# ACTIVITY:
Although the data below holds other lines too, output only those from the line with "Chips & Crackers (700, 50)" up to and including the line with "American regular Soda (512, 151)", exactly as they appear.

Saved entries
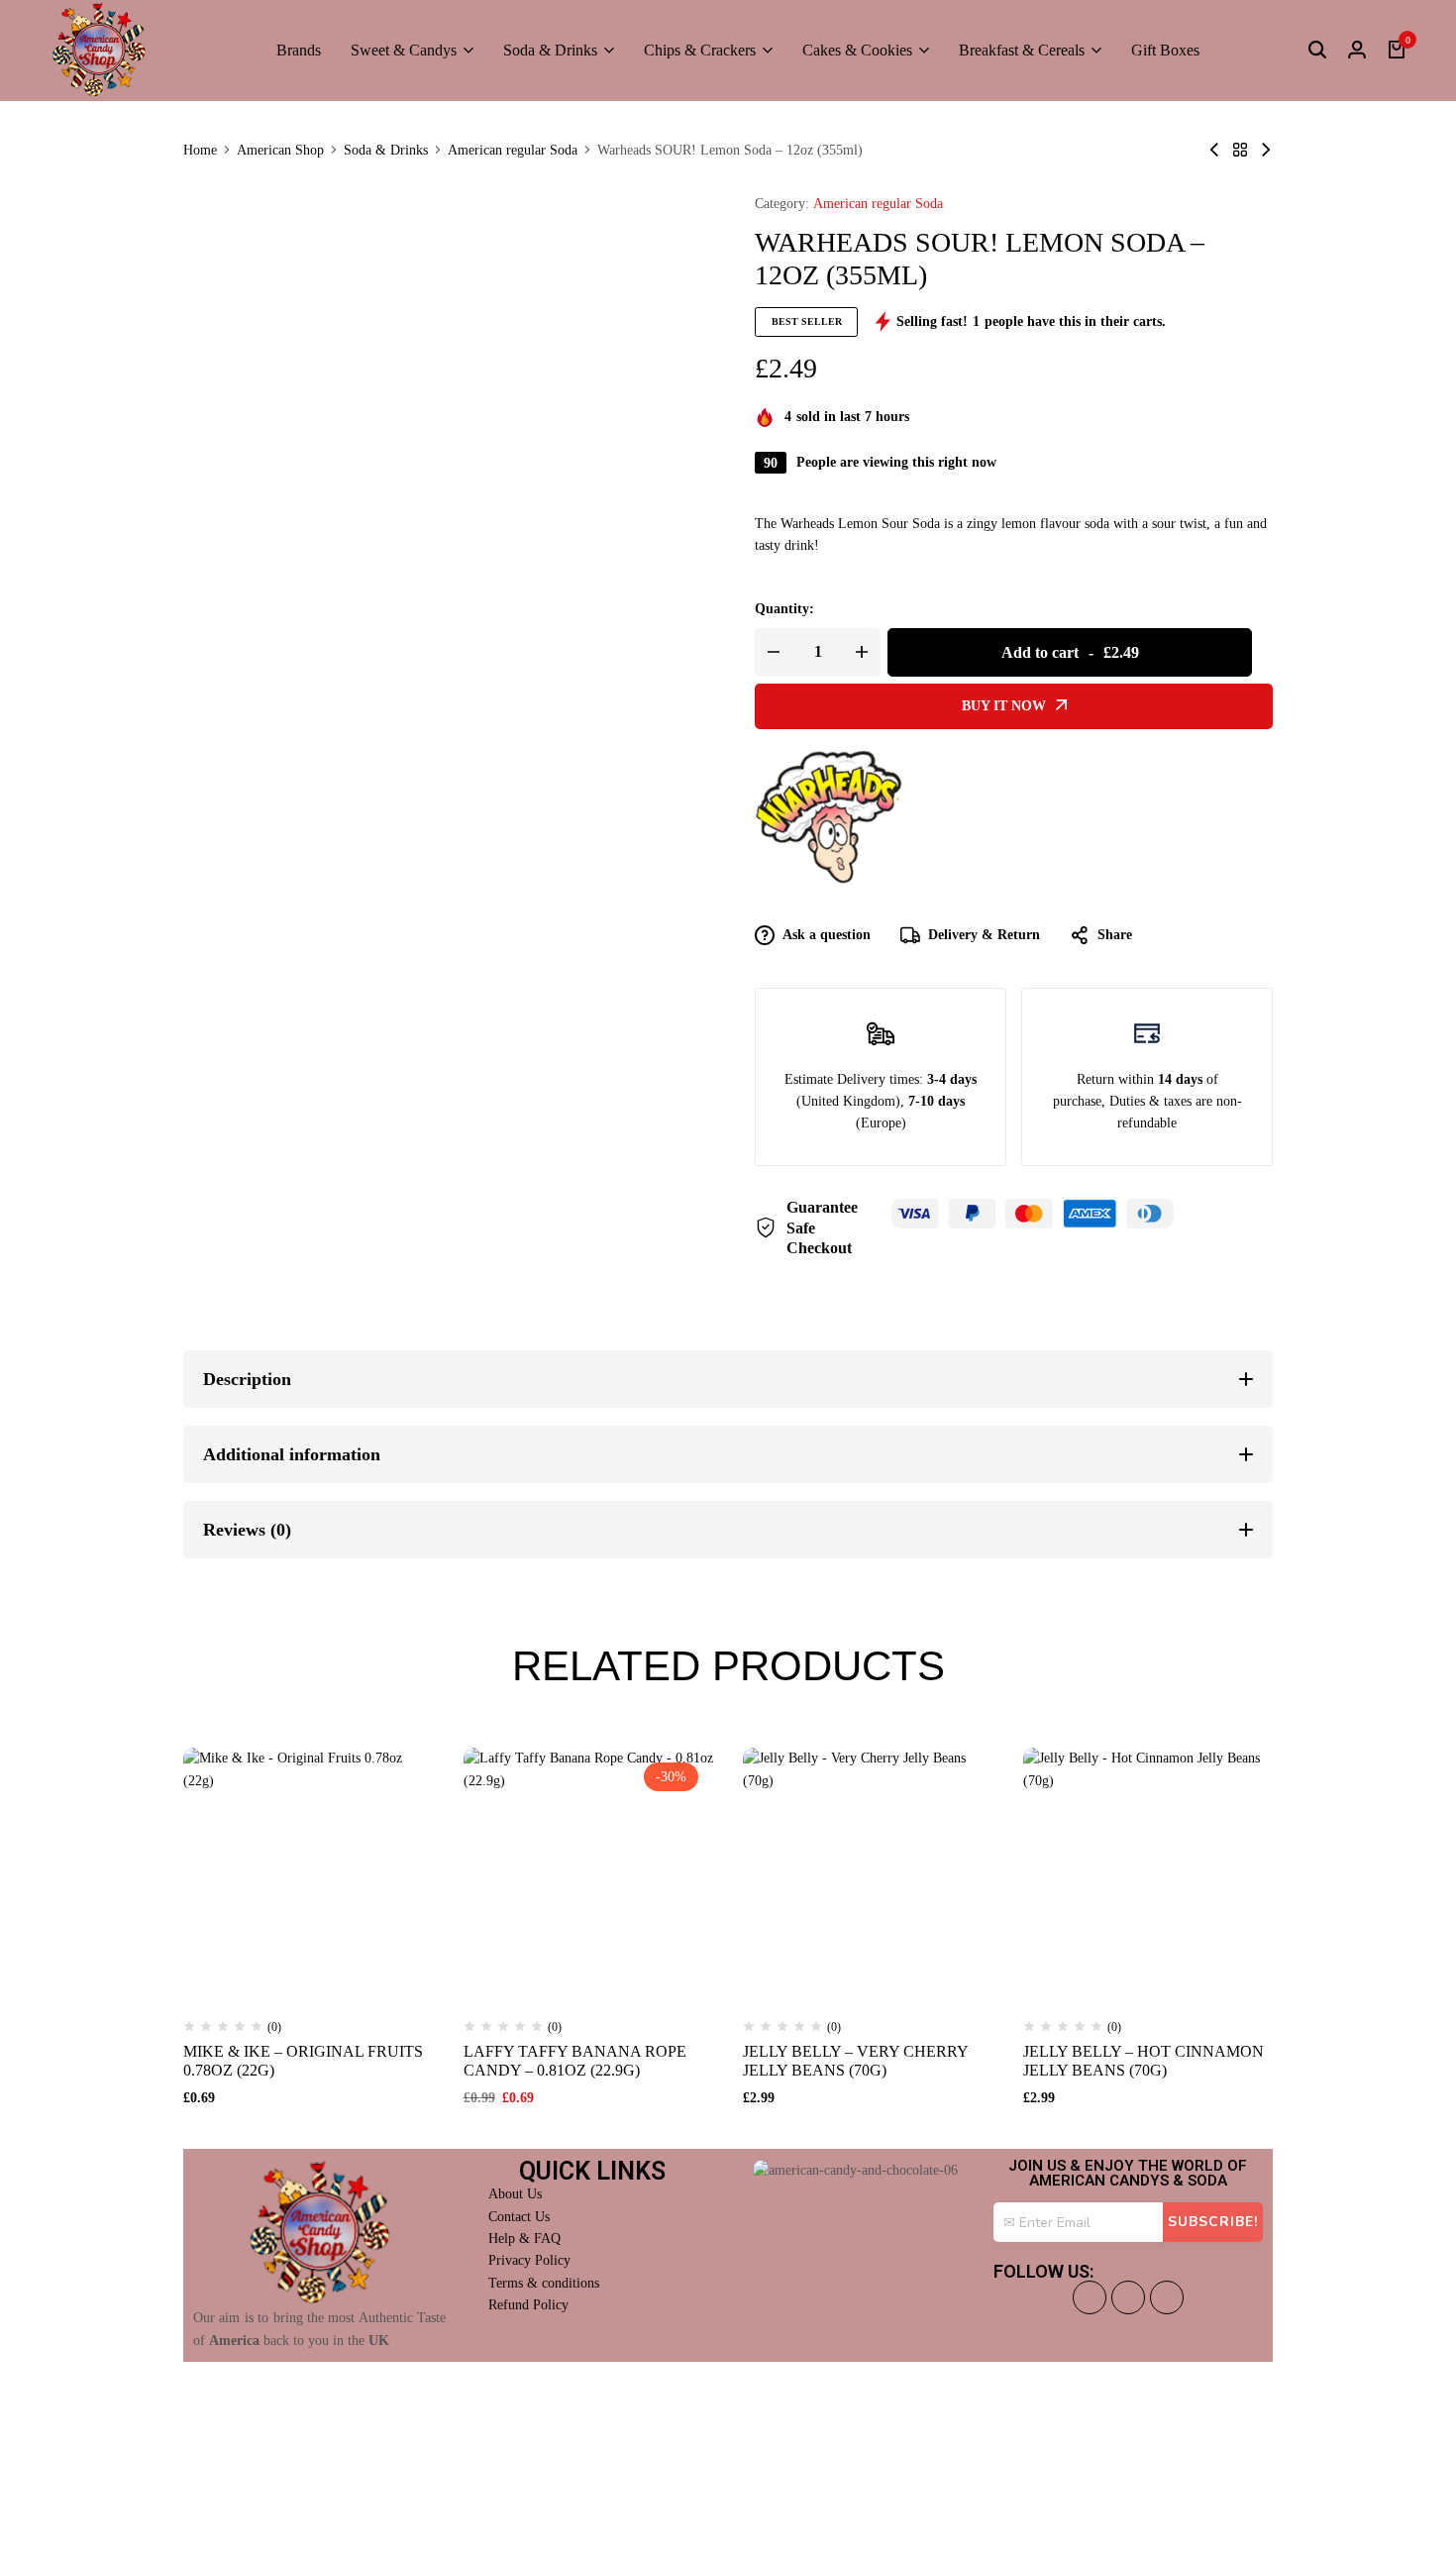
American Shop (280, 151)
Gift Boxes (1165, 50)
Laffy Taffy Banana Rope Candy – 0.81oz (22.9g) (575, 2061)
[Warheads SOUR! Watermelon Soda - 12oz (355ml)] (1214, 150)
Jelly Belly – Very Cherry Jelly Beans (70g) (855, 2061)
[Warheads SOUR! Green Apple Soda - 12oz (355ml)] (1266, 150)
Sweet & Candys (404, 50)
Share (1114, 934)
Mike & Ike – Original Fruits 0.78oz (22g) (303, 2061)
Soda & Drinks (550, 50)
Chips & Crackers (700, 50)
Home (200, 151)
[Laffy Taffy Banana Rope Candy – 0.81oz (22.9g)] (589, 1873)
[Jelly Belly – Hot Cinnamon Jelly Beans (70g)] (1148, 1873)
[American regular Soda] (1240, 150)
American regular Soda (512, 151)
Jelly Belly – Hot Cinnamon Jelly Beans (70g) (1143, 2061)
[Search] (1317, 50)
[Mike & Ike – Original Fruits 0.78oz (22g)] (308, 1873)
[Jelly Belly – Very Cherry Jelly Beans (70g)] (868, 1873)
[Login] (1357, 50)
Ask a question (826, 934)
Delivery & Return (984, 934)
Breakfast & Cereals (1022, 50)
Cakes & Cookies (857, 50)
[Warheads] (829, 817)
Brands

# TASK ANSWER:
Chips & Crackers (700, 50)
Home (200, 151)
[Laffy Taffy Banana Rope Candy – 0.81oz (22.9g)] (589, 1873)
[Jelly Belly – Hot Cinnamon Jelly Beans (70g)] (1148, 1873)
[American regular Soda] (1240, 150)
American regular Soda (512, 151)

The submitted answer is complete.